Dreams of Glory Read online

Page 12


  He knew the verse: There’s no delight like living at your ease.

  “One may admire the poet, but not all his sentiments, madam.”

  Flora Kuyper pouted and sighed. “Does that mean you disapprove of all this?” she said, gesturing to the expensive china and silver, the succulent beef and rabbit pie they were enjoying.

  Caleb felt humiliation and confusion infest him like a fever. He began trying to explain himself. “I doubt if I would complain at bread and water if they were served with your presence, your conversation to enhance it, madam. It’s not rich food or beautiful things in themselves that New England condemns. You’ll find as much good eating and silver plate in Boston and New Haven as you will anywhere in America. It’s what men and women do to possess the pleasures and treasures of this world that alarms us. We believe that people should be ready to forgo ease rather than compromise their principles.”

  “Ah, Mr. Chandler,” Flora Kuyper replied with another unnerving sigh. “What if you’re a person who admires such principles, but you have given your love to someone whose spirit has already been corrupted by the pursuit of wealth?”

  “Then you must seek by prayer and, if need be, by fasting to sunder yourself from such a love.”

  “Do you think we have the power? So often the heart becomes infested, controlled by another person, and there’s little we can do about it.”

  “You sound as if you’re speaking from experience, madam.”

  “I am.”

  There was a tremolo of sadness in her throaty voice.

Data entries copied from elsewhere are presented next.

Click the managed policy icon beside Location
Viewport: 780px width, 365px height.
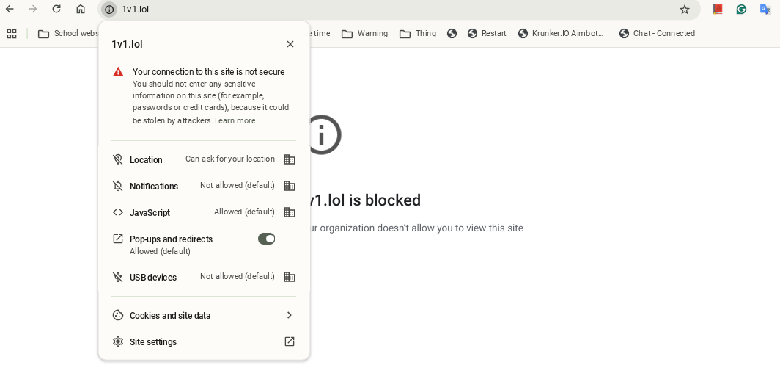[x=290, y=159]
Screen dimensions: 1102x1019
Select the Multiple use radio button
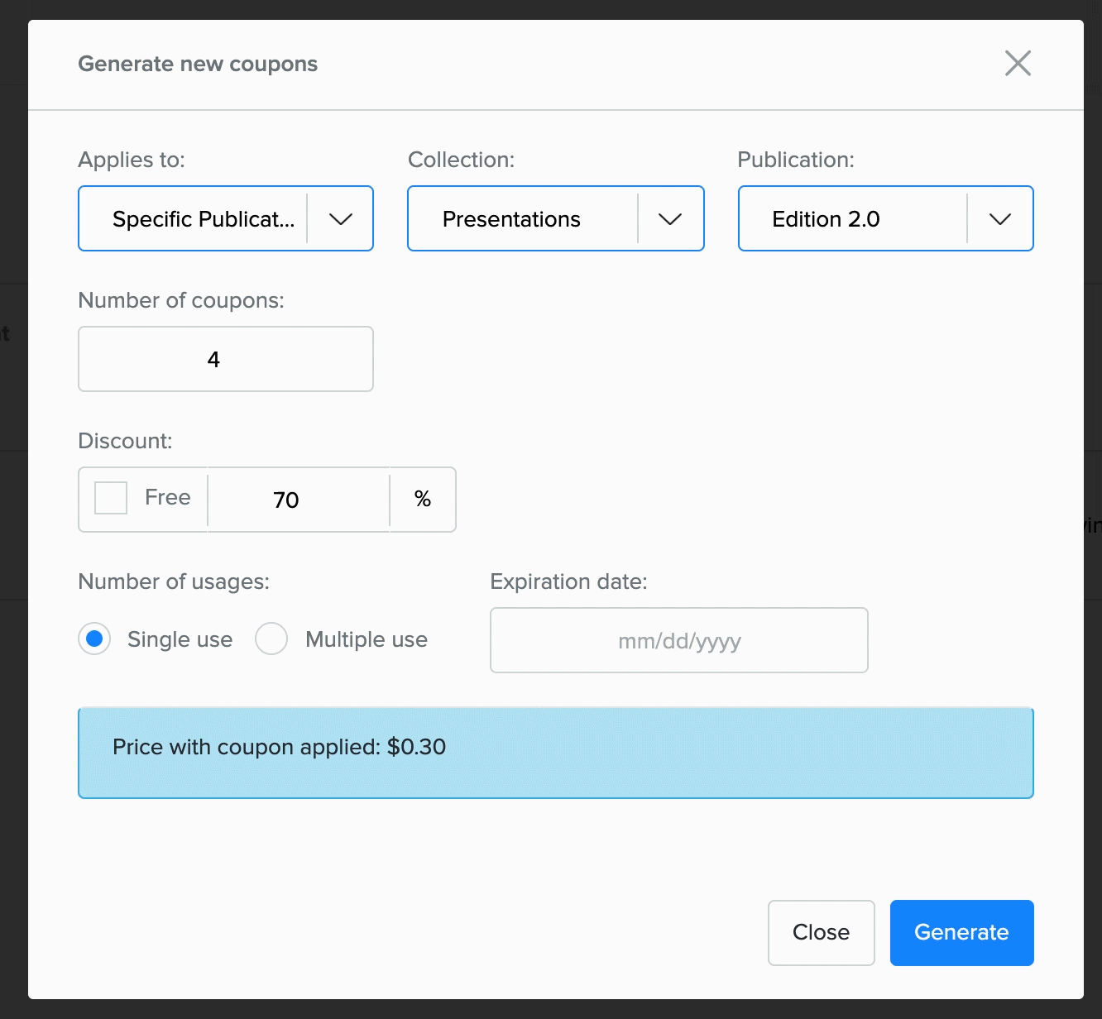[x=271, y=639]
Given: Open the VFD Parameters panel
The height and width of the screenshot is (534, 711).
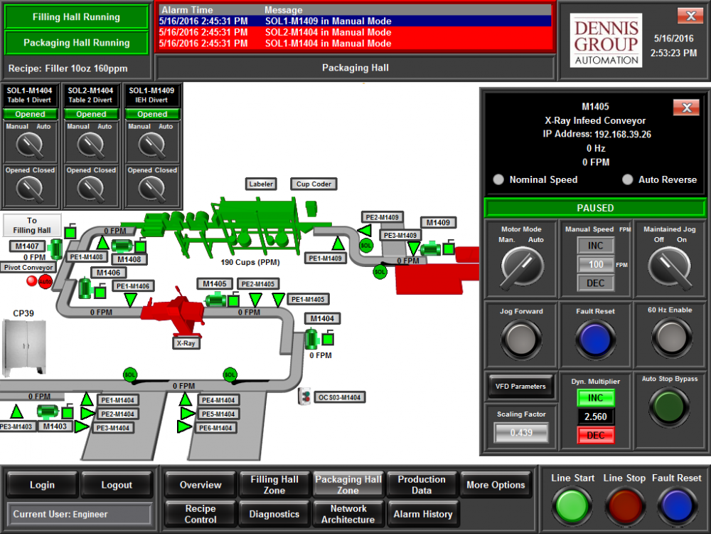Looking at the screenshot, I should click(520, 386).
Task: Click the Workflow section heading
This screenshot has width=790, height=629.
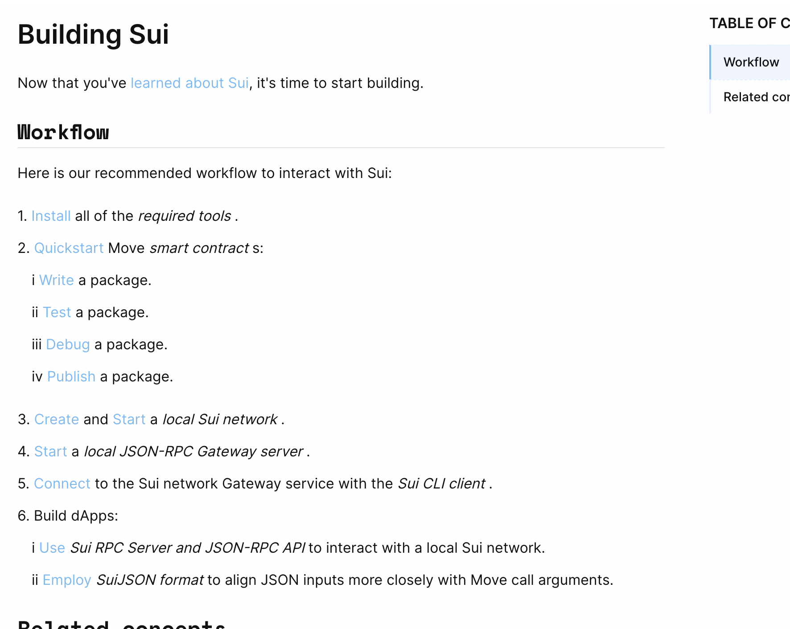Action: [63, 132]
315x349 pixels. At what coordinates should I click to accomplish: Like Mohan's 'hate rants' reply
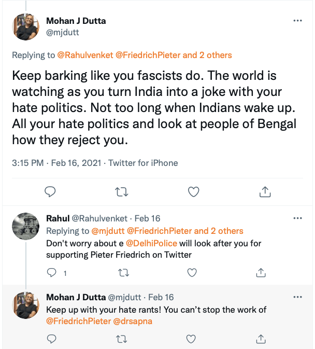191,338
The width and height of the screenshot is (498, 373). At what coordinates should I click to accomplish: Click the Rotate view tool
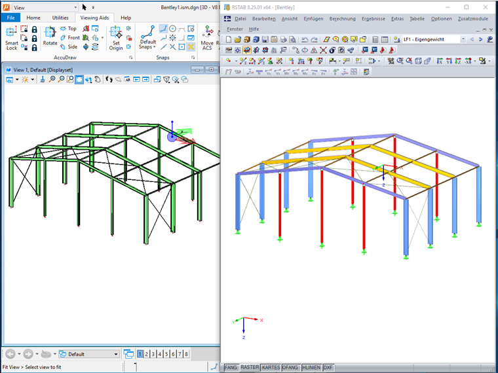(x=50, y=36)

Caleb groped for words to express his sympathy. “The Bible tells us to judge not. I would be the last to condemn a divided heart. I, too, know, in another way, the pain it can cause.”

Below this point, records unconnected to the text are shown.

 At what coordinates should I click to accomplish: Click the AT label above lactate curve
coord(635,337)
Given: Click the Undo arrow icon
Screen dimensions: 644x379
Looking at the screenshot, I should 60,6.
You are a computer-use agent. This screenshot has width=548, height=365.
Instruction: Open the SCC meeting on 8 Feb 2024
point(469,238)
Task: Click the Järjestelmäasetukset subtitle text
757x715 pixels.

  “I am afraid I don’t understand.”

  Now the sympathy flowed from her side of the table. Caleb felt his words responding to it; they seemed to be summoned from deep within his body by her puzzling combination of beauty and sadness. “One can love not only a person but a calling, a creed, a faith. I came to Yale on fire with enthusiasm for the ministry. For the faith of our fathers. In six months, I had a nickname - Tom Brainless.”

  “What does it mean?”

  “He’s a character in a poem written by one of the college’s tutors, John Trumbull. A model of a country fool, madam. Yale, you see, is dominated by city-bred young men, sons of merchants and lawyers from New Haven, New London, Hartford. They regard it as their duty to mock farm boys from little towns like Lebanon, my home. As for religion, they laugh at it. They’d rather read a play or a poem than study the Bible. I tried to defend the old faith at first. But in the end, they taunted me into silence. That’s why I began exploring other creeds. Now I begin to fear the ministry is wasted on me. My mind and heart are infested with doubt. I volunteered as a chaplain in the hope that service in a good cause would restore my faith. But what I’ve seen in the army has only deepened my doubts.”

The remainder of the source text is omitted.